-- Excerpted passage start --
Here is a link to some rope work similar to what our PE classes were taught when I was in school. School officials now would crap their drawers if kids were doing that stuff! I can still do SOME of it.
http://community.simplycircus.com/pdf/manuel 1 - part 3.pdf


----------



## BC WetCoast (Jan 18, 2014)

When we have had guys practice footlocking for the climbing competition, we would put the rope through the lanyard tie off ring on the bucket truck. They would footlock up to the bucket, then descend on a Figure 8.


----------



## imagineero (Jan 19, 2014)

woodchuck357 said:


> Here is a link to some rope work similar to what our PE classes were taught when I was in school. School officials now would crap their drawers if kids were doing that stuff! I can still do SOME of it.
> http://community.simplycircus.com/pdf/manuel 1 - part 3.pdf



Looks like you accidentally linked to the pole dancers manual. Thank god for strippers.


----------



## woodchuck357 (Jan 20, 2014)

It was the correct link! here's the one for pole dancer instruction. Some of these positions COULD be used in tree work I suppose...... http://www.videojug.com/film/pole-dancing-for-beginnners-how-to-do-transitional-moves


----------



## Carburetorless (Jan 21, 2014)

I climb SRT only.


----------



## beastmaster (Jan 25, 2014)

I liking it. SPA single pole ascend.0


----------
-- Excerpted passage end --
-- Entries start --
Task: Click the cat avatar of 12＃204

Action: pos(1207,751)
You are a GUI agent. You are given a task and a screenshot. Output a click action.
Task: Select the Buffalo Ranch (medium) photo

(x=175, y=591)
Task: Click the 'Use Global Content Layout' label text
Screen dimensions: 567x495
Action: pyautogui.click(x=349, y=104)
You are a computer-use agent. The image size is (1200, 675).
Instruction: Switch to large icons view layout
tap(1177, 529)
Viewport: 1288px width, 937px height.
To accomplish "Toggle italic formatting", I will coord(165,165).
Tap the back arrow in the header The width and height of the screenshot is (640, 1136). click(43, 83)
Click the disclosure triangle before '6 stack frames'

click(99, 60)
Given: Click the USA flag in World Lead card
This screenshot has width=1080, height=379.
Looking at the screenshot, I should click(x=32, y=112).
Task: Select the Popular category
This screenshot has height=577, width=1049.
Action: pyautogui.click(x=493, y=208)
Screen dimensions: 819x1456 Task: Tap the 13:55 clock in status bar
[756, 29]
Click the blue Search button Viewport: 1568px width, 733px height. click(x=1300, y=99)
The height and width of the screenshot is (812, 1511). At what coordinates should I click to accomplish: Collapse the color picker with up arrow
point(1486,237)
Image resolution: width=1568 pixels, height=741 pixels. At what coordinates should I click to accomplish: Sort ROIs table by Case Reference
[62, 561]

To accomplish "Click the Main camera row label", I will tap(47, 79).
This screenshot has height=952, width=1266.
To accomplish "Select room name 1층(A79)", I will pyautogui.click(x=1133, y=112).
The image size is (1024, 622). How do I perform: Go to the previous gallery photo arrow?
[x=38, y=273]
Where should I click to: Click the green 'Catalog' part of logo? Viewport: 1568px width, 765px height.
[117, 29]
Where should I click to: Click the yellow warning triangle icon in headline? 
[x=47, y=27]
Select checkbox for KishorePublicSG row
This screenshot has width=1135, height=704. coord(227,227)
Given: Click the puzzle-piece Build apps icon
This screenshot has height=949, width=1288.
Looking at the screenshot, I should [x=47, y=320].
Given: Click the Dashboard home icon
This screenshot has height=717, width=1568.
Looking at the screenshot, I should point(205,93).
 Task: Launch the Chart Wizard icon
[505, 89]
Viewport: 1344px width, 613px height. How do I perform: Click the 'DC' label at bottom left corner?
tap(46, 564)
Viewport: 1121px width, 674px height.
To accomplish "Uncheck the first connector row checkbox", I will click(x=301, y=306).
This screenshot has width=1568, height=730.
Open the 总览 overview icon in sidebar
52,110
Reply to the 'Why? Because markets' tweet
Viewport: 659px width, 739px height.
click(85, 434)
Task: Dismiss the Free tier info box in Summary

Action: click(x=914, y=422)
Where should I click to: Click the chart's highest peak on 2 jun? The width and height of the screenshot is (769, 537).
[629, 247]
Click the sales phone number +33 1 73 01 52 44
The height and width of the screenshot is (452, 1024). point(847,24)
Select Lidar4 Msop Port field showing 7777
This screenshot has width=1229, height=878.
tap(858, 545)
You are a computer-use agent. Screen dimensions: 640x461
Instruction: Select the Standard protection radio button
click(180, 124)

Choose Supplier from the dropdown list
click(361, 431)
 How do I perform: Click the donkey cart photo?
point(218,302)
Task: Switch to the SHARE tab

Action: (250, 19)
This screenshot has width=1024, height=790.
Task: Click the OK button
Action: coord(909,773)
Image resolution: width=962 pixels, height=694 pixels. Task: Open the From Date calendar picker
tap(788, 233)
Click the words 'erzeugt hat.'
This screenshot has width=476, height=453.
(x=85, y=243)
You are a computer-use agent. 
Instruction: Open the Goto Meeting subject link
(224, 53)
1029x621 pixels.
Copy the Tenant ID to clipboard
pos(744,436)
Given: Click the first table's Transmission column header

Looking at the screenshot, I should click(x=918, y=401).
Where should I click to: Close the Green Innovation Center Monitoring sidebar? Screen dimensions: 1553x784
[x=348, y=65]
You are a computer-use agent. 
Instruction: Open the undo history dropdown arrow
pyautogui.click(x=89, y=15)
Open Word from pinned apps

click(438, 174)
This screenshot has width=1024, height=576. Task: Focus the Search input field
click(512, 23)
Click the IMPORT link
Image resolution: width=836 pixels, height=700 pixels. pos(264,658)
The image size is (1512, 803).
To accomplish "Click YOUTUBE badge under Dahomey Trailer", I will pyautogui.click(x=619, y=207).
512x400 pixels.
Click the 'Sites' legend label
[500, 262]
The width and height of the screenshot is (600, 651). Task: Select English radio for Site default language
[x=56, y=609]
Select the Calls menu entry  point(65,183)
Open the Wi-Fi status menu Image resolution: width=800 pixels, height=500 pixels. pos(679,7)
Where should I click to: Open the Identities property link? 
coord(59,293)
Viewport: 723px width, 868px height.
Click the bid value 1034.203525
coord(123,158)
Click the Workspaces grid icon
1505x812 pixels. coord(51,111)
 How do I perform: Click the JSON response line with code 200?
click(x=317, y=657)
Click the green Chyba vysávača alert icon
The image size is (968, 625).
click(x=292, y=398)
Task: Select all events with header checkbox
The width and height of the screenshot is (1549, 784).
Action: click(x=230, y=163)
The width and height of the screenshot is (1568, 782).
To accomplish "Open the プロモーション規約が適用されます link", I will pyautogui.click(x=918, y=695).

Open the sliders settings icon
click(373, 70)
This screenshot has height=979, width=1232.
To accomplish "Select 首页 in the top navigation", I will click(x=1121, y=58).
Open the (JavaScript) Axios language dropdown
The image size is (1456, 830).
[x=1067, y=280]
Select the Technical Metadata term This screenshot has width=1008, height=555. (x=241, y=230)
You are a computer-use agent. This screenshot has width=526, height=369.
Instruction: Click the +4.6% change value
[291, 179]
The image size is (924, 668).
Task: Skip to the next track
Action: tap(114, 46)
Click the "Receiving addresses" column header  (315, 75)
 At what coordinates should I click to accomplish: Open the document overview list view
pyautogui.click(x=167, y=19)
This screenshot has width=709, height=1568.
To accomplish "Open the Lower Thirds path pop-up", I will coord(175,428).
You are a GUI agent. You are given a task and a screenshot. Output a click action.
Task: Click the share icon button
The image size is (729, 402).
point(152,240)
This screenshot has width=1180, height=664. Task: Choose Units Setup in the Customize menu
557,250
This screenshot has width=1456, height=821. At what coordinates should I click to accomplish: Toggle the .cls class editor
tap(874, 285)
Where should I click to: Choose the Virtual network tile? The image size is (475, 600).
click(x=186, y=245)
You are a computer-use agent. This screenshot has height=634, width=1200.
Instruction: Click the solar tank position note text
-- Entries end --
_Problem set_.
**A.** Reproduce, word for word, the part of the rope climbing forum thread that opens with the words containing "When we have" and closes with "(Jan 19, 2014)".
**B.** In the rope climbing forum thread, what did BC WetCoast's climbers run the rope through when they practiced footlocking?

_Answers to each task_.
**A.**
When we have had guys practice footlocking for the climbing competition, we would put the rope through the lanyard tie off ring on the bucket truck. They would footlock up to the bucket, then descend on a Figure 8.


----------



## imagineero (Jan 19, 2014)

**B.** The lanyard tie off ring on the bucket truck.